Neuroplasticità: Terapie di neurofeedback per l’obesità e i disturbi alimentari
Se da un lato possiamo avere una predisposizione genetica a compiere determinate scelte, dall’altro gli autori fanno notare che la struttura del cervello può essere modificata in base all’uso e ad altre circostanze. Secondo gli autori, la materia grigia è “come un muscolo che può essere sviluppato con l’esercizio”.
“I nostri risultati non implicano che esistano limiti biologicamente predeterminati all’autocontrollo delle persone. La struttura delle regioni cerebrali può cambiare in base all’uso e a una serie di altre circostanze, una capacità di adattamento nota come ‘neuroplasticità'”, ha detto Plassmann.

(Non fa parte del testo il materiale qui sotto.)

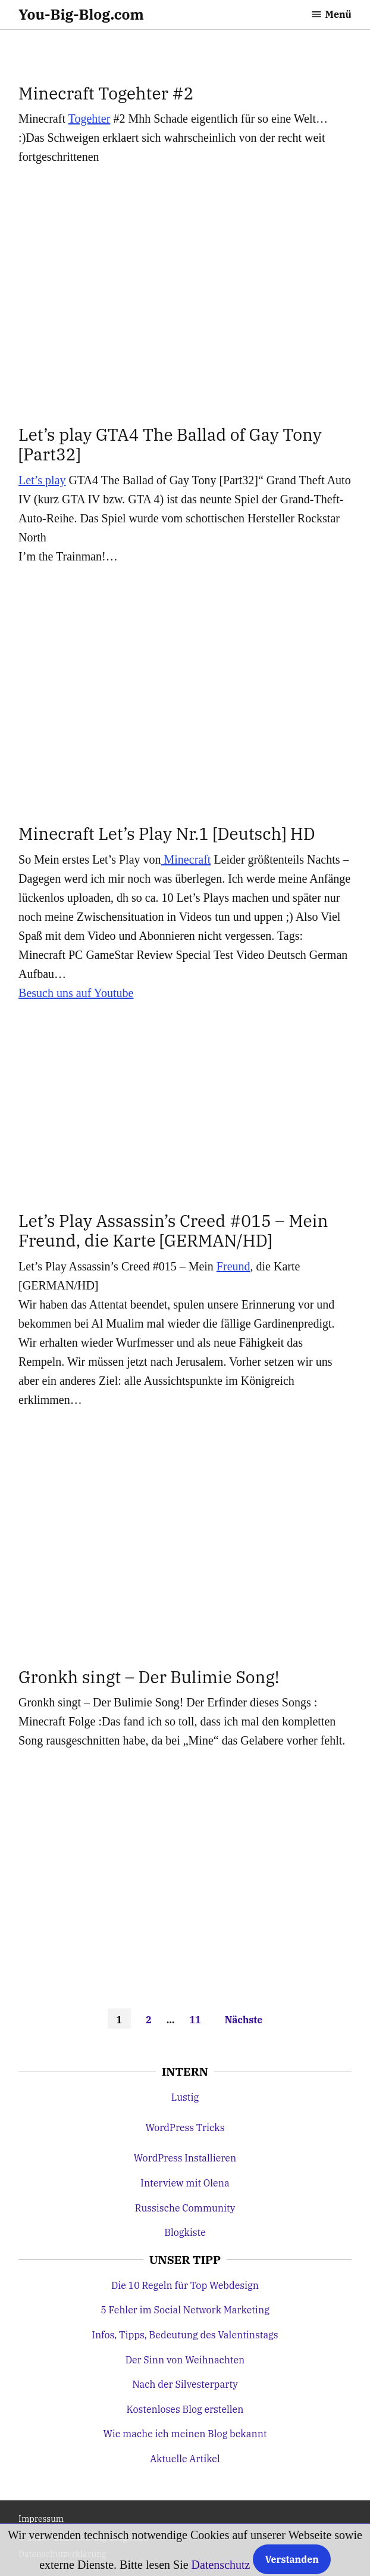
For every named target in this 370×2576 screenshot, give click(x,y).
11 (195, 2020)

I ricercatori ritengono che le tecniche di esercizio di neurofeedback potrebbero essere utilizzate come potenziale terapia per coloro che cercano di migliorare le abitudini alimentari. “In futuro, potremmo essere in grado di proporre interventi basati sul cervello, in modo da modificare la densità della materia grigia in queste regioni”, afferma Plassmann.

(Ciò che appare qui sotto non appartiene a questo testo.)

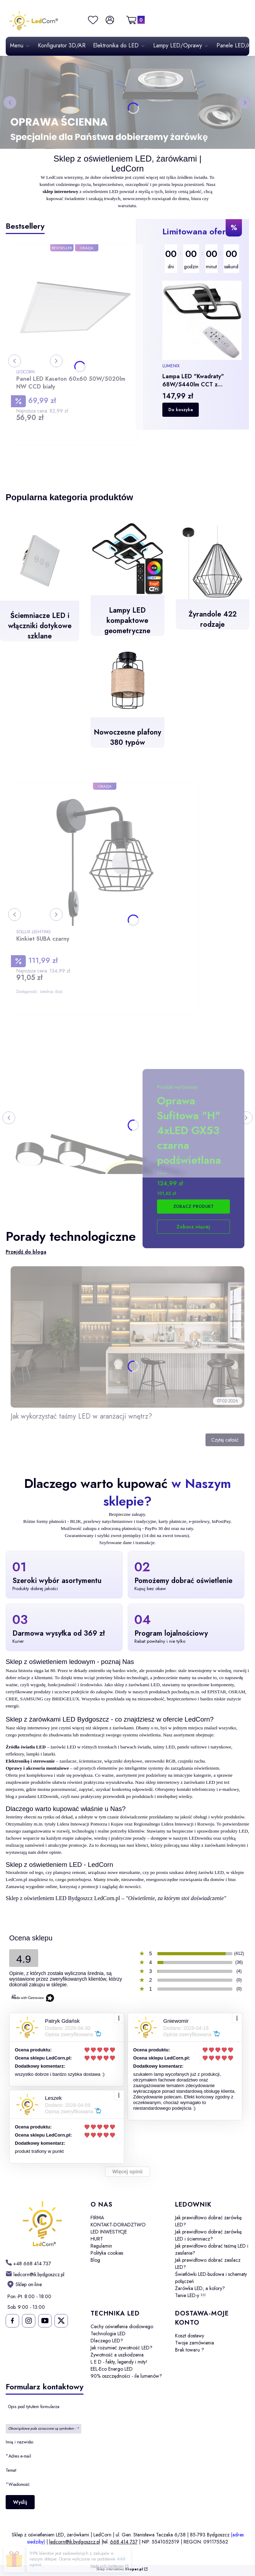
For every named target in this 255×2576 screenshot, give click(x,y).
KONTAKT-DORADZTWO (118, 2224)
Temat (11, 2470)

Inoltre, la ricerca del team potrebbe essere un primo passo per valutare e trattare meglio i disturbi alimentari, come l’anoressia nervosa e l’abbuffata, che sono legati a un autocontrollo disfunzionale. I risultati dell’équipe potrebbero anche servire come potenziale metodo di diagnosi per i pazienti a rischio.
“Non è sempre molto chiaro come valutare questi disturbi. Il campo della psichiatria sta attualmente cercando altri marcatori biologici in aggiunta ai metodi esistenti. Un certo modello di struttura cerebrale potrebbe essere uno di questi marcatori”, ha detto Plassmann.
La coautrice dello studio, Liane Schmidt, aggiunge: “Possiamo anche usarlo per caratterizzare le persone che potrebbero essere a rischio di disturbi alimentari. La diagnosi di obesità, ad esempio, è di solito semplice. Ma le scansioni cerebrali strutturali potrebbero potenzialmente aiutare a prevenire l’obesità, identificando le persone in sovrappeso il cui scarso autocontrollo le mette a rischio di diventare obese più avanti nella vita”.